Víkingur also recorded the soundtrack of Darkest Hour, a film directed by Joe Wright, and released Bach Reworks, featuring six remixed works by J. S. Bach from the likes of Ben Frost, Peter Gregson, Valgeir Sigurðsson, and Víkingur himself.

===Awards===
- 2019 – Gramophone magazine: Artist of the Year
- 2019 – BBC Music Magazine Recording of the Year for Johann Sebastian Bach
- 2019 – BBC Music Magazine Instrumental Album of the Year for Johann Sebastian Bach
- 2019 – Opus Klassik Piano Recital Album of the Year for Johann Sebastian Bach
- 2019 – Limelight magazine International Artist of the Year
- 2020 – Opus Klassik Solo for Debussy Rameau
- 2022 – Rolf Schock Prize in the Music category
- 2022 – Icelandic Export Award
- 2022 – Icelandic Order of the Falcon
- 2023 – CoScan Nordic Person of the Year
- 2025 – Grammy Award for Best Classical Instrumental Solo for J.S. Bach: Goldberg Variations
- 2025 – Musical America: Instrumentalist of the Year
- 2025 – Royal Philharmonic Society Gold Medal
- 2025 – Nordic Council Music Prize

===Broadcasting===
Víkingur has hosted two television series about Western classical music that were broadcast on RÚV, they were well received by critics. He has also written and hosted radio programmes for Rás 1, BBC Radio 3, and BBC Radio 4's Front Row.

===Festivals===
In 2012, Víkingur founded Reykjavík Midsummer Music, an annual chamber music festival held in Harpa, Reykjavík. The festival won Musical Event of the Year at the 2012 Icelandic Music Awards, along with a special prize for innovation. In 2015, the pianist succeeded Martin Fröst as the artistic director of Sweden's Vinterfest.

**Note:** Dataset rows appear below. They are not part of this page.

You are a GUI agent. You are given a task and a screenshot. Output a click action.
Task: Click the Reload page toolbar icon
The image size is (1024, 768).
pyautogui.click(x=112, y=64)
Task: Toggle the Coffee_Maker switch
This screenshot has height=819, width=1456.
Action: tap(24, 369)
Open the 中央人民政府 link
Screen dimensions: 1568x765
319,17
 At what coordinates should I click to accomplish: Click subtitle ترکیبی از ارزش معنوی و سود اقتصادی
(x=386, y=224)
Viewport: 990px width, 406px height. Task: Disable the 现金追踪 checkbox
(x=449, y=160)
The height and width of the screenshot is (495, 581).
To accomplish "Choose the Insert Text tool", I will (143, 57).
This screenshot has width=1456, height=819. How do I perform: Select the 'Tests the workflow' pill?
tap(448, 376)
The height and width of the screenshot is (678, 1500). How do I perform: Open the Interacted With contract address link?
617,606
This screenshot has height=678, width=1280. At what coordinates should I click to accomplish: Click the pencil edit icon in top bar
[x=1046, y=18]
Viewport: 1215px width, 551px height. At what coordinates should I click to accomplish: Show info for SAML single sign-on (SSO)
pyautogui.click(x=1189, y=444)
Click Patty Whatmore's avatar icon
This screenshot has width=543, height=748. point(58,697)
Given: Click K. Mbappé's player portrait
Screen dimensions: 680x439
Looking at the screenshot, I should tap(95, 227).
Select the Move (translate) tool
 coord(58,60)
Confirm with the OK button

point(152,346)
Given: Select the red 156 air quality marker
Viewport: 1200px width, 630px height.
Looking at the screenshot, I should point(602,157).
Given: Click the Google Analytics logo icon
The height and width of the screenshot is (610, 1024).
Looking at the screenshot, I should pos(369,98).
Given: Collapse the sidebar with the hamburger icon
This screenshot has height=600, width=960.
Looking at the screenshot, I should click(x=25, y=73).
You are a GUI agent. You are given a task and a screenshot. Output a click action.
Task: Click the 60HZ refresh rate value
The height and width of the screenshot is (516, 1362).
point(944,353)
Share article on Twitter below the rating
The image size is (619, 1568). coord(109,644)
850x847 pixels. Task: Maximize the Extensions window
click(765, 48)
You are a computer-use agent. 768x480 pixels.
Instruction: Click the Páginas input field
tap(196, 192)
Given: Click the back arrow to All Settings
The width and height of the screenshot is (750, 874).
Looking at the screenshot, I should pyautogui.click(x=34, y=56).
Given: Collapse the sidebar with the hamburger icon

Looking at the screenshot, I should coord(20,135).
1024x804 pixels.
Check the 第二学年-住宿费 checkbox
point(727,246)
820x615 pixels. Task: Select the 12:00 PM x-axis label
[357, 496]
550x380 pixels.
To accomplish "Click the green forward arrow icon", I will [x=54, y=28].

At the 2014 Transart Festival in Bolzano, Italy, Víkingur collaborated with Swiss artist Roman Signer in an event titled Vers la Flamme – Ein Konzert mit Störung. Víkingur performed Alexander Scriabin's Vers la flamme on a floating stage on Lake Vernago with a helicopter hovering over him.

==Personal life==
Víkingur has both absolute pitch and synesthesia, whereby he associates keys with colors. For example, he reportedly associates F minor with blue, A major with yellow, and B major with purple.